Effect of HIV-1 infection and sex on the cellular pharmacology of the antiretroviral drugs zidovudine and lamivudine

Abstract

The cellular pharmacology of zidovudine (ZDV) and lamivudine (3TC) in vivo is not completely understood. This prospective longitudinal study investigated the relationship between HIV-1 serostatus, sex, race, and time on therapy with intracellular and plasma ZDV and 3TC concentrations. Of 20 HIV-seronegative and 23 HIV-seropositive volunteers enrolled, 16 (8 women) and 21 (5 women) completed all 12 study days, respectively. Volunteers began ZDV-3TC therapy (plus a third active drug in HIV-seropositive volunteers), and steady-state concentrations (C(ss)) were determined after days 1, 3, 7, and 12. A repeated-measures mixed model was utilized. HIV-seronegative status was associated with 22% (95% confidence interval [CI], 0%, 50%) and 37% (15%, 67%) higher C(ss) estimates compared to those of HIV-seropositive individuals for intracellular ZDV-TP and 3TC-TP levels, respectively. African-Americans had 36% (8%, 72%) higher ZDV-TP estimates than non-African-Americans.

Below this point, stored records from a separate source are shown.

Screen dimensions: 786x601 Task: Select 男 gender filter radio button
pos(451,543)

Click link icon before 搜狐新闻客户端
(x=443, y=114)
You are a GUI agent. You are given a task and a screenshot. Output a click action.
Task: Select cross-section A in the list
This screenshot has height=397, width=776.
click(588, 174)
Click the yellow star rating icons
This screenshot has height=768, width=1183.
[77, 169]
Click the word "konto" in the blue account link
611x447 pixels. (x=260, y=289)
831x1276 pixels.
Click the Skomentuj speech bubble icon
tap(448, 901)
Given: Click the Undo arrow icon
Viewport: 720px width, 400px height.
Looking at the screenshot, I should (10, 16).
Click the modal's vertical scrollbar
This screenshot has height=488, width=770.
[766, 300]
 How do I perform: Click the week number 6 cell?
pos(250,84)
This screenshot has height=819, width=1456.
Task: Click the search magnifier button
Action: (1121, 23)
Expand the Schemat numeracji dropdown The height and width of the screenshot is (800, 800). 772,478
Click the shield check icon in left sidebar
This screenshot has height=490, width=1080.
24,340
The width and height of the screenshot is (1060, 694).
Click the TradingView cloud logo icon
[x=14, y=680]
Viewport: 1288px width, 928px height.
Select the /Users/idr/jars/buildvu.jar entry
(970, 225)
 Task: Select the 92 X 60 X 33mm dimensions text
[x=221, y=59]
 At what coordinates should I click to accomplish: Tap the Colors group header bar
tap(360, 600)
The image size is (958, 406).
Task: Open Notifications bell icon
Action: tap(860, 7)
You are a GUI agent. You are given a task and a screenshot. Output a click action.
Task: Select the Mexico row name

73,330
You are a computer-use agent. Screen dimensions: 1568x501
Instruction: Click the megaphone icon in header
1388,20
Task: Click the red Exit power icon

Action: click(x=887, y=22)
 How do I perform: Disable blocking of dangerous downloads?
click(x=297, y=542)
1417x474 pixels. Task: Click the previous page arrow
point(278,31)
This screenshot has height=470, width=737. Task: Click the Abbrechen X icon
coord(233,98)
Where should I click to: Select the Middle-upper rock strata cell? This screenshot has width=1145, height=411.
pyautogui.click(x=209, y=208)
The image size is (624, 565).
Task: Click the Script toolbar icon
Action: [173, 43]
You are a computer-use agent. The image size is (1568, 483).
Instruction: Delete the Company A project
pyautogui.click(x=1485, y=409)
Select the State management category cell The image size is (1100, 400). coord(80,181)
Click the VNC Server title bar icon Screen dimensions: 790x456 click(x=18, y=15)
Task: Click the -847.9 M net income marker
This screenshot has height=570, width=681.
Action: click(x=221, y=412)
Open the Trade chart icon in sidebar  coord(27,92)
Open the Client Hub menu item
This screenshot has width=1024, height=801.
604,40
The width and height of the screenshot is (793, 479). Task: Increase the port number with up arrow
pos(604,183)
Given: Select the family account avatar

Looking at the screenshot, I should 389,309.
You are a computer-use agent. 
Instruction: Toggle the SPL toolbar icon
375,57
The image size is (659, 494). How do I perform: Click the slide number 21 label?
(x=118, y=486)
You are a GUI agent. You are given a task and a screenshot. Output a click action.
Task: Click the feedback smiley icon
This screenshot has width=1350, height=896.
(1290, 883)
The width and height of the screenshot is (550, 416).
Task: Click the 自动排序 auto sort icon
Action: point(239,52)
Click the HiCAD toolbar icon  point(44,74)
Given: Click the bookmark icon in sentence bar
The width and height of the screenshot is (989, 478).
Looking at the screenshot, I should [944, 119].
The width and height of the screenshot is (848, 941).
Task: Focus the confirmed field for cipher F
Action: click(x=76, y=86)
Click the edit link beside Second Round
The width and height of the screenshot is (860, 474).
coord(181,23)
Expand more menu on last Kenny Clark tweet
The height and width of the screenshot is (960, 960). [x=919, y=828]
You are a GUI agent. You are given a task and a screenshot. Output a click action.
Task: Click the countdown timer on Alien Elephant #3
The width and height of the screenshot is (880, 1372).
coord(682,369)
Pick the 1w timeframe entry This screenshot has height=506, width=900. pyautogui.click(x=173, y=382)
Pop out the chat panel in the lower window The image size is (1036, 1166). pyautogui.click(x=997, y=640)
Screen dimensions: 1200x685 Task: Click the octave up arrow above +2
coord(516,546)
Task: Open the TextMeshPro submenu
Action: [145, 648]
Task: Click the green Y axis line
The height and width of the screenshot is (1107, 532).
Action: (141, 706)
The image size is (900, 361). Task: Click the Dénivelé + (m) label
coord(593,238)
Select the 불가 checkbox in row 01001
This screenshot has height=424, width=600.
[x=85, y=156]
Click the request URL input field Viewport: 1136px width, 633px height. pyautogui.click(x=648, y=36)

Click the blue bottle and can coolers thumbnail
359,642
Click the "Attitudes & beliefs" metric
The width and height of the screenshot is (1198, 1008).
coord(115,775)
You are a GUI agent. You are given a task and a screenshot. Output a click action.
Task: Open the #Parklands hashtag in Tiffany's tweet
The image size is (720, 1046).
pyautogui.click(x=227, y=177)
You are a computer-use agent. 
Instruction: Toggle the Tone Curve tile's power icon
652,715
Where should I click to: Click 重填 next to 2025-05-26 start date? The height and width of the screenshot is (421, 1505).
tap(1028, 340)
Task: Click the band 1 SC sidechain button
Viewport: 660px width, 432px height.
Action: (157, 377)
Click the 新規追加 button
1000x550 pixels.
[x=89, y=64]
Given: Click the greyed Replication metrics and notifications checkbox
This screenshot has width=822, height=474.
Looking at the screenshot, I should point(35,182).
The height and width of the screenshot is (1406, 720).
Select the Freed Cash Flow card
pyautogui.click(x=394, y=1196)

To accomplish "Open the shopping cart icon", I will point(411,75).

Sex was not associated with ZDV-TP or 3TC-TP (P > 0.19). Women had 36% (4%, 78%) higher plasma ZDV, but the effect was lessened when normalized by lean body weight (5% [-19%, 38%]; P = 0.68). Plasma 3TC was 19% (0%, 41%) higher in HIV-seropositive volunteers and 22% (0%, 48%) higher in African American volunteers, but these effects were not significant when corrected for creatinine clearance (7% [-9%, 20%] and -5% [-26%, 12%] for HIV serostatus and race, respectively; P > 0.35). These results suggest that HIV-seropositive status decreases and African American race elevates the cellular triphosphates of ZDV and 3TC. This information extends knowledge of ZDV and 3TC cellular pharmacology in vivo and provides new leads for future cellular pharmacology studies aimed at optimizing HIV prevention/treatment with these agents.

Figures

Fig 1

Boxplots of TP levels by day. Boxplots show medians and IQR of ZDV-TP (A) and 3TC-TP (B) Css. Unfilled circles represent data outside 1.5 IQR (whiskers).

Fig 2

Boxplots of plasma levels by day. Boxplots show medians and IQR of ZDV (A) and 3TC (B) plasma Css. Unfilled circles represent data outside 1.5 IQR (whiskers).

Fig 3

Covariate effects on TP levels. Parameter estimates by day for ZDV-TP (A) and 3TC-TP (B) Css. AA, African-American.

Fig 4

Covariate effects on plasma levels. Parameter estimates by day for ZDV (A) and 3TC (B) plasma Css. AA, African-American.

Fig 5

Boxplots of ZDV plasma levels by HIV serostatus. Boxplot showing medians and IQR of HIV-seronegative (A) and HIV-seropositive (B) Css. Unfilled circles represent data outside 1.5 IQR (whiskers).

Fig 6

Influence of ritonavir (/r) on ZDV plasma levels. The boxplot shows medians and IQR and whiskers (5th to 95th percentile) of ZDV plasma Css in HIV-seropositive subjects on days 0 and 12 of the study, separated by the third drug used in their highly active antiretroviral therapy regimen. NNRTI, nonnucleoside reverse transcriptase inhibitor; ATV/r, atazanavir/ritonavir; LPV/r, lopinavir/ritonavir.